The Strings of Murder Oscar de Muriel

61N8kkvC6oL._AA160_Pub: Penguin

Edinburgh, 1888. A violinist is murdered in his home. The dead virtuoso’s maid swears she heard three musicians playing in the night. But with only one body in the locked practice room – and no way in or out – the case makes no sense.

Fearing a national panic over another Ripper, Scotland Yard sends Inspector Ian Frey to investigate under the cover of a fake department specializing in the occult. However, Frey’s new boss, Detective ‘Nine-Nails’ McGray, actually believes in such supernatural nonsense.

McGray’s tragic past has driven him to superstition, but even Frey must admit that this case seems beyond reason. And once someone loses all reason, who knows what they will lose next…
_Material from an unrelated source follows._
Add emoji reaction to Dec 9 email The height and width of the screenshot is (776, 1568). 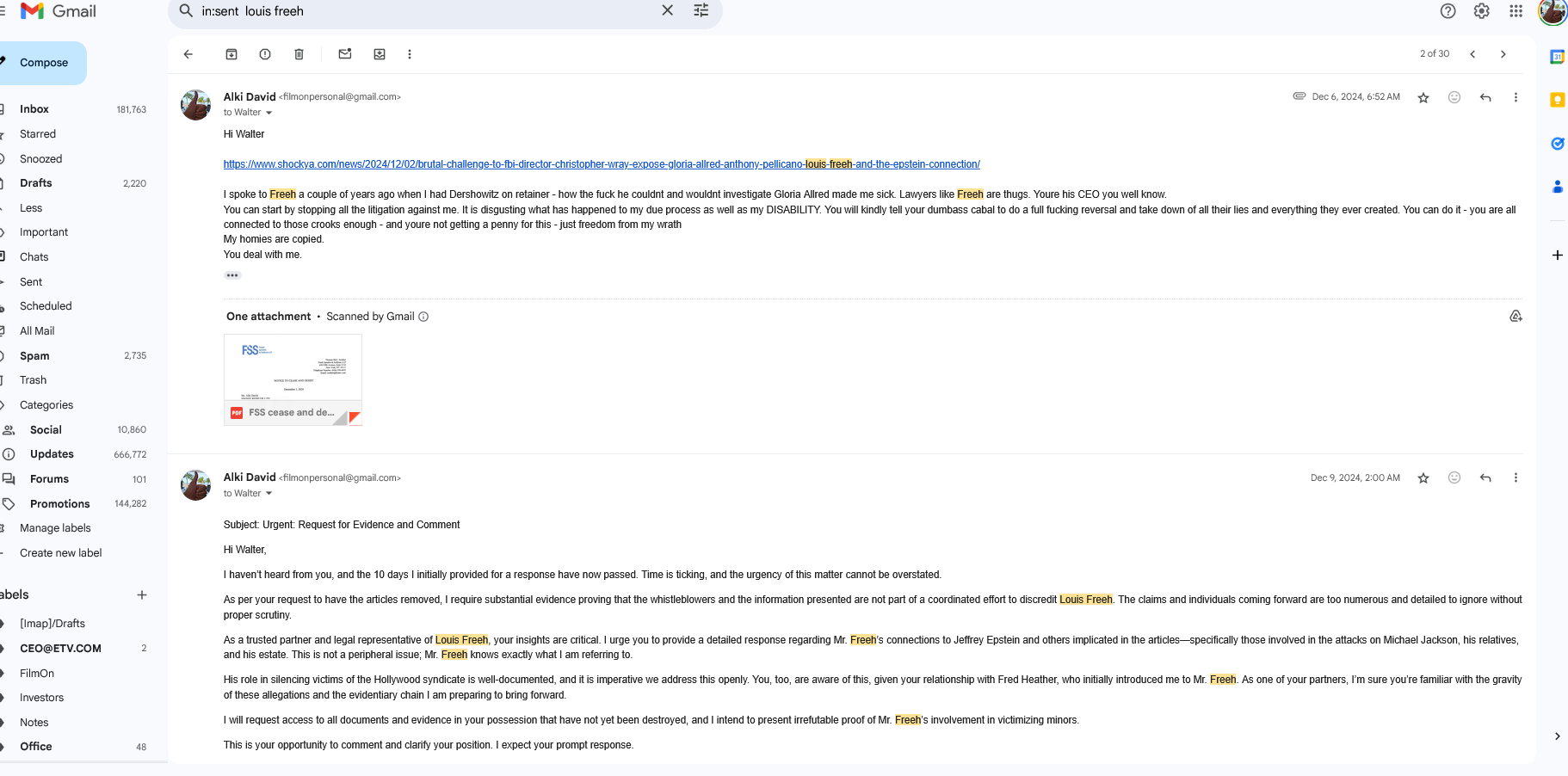[x=1454, y=477]
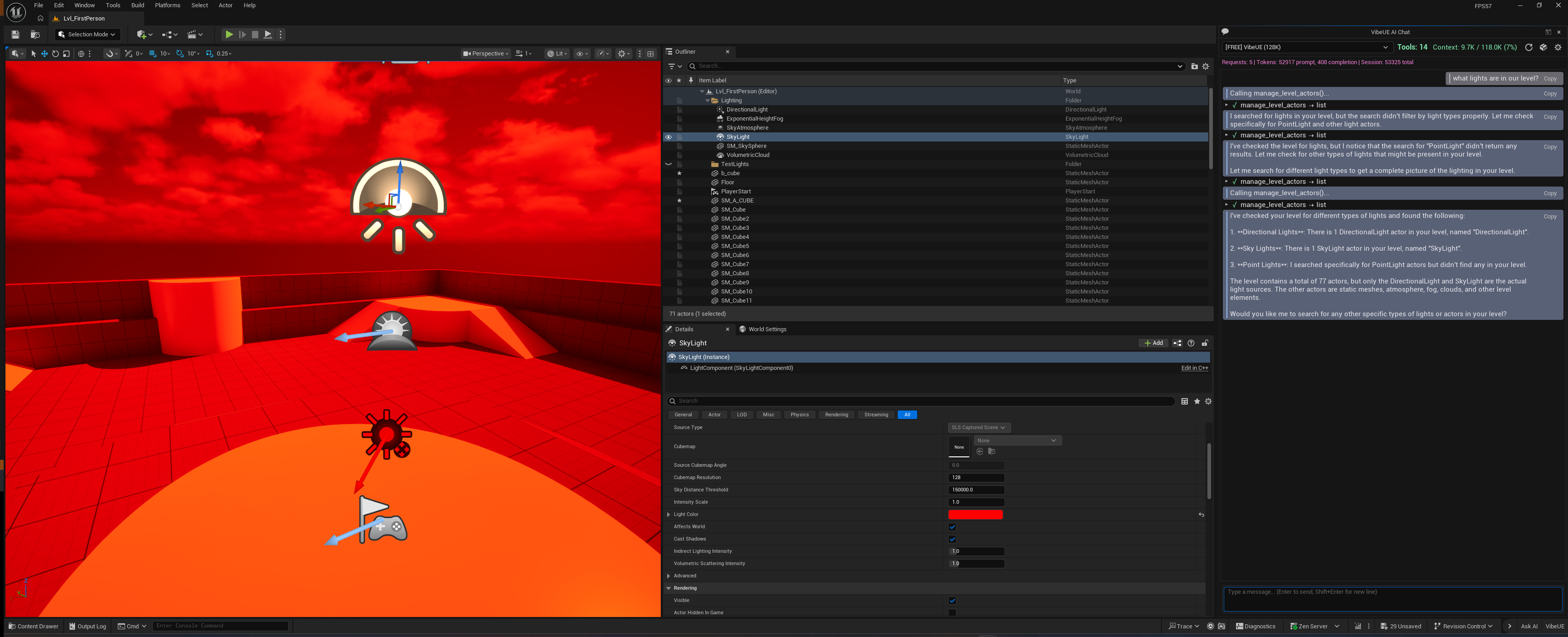This screenshot has height=637, width=1568.
Task: Select the rotate transform tool
Action: [x=55, y=54]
An atmospheric read, Oscar de Muriel’s prose took me to 1888, it’s dialect and description is a joy to read. The banter between McGray and Frey is funny, they both think the other to be an idiot. But they join forces and try to discover the killer of a violinist, killed while locked from the inside in his room.

Everything about this delightful, if gory, read appealed to me. The Scottish speaking took me a while to understand, and each character from the chimney sweep to Freys housekeeper made this an engaging and captivating read.

A quirky tale which tells of the occult and witchcraft, reminded me of a Sherlock Holmes type read, and the Victorian backdrop amidst the poor and dirty added to the charm of this debut by Oscar de Muriel.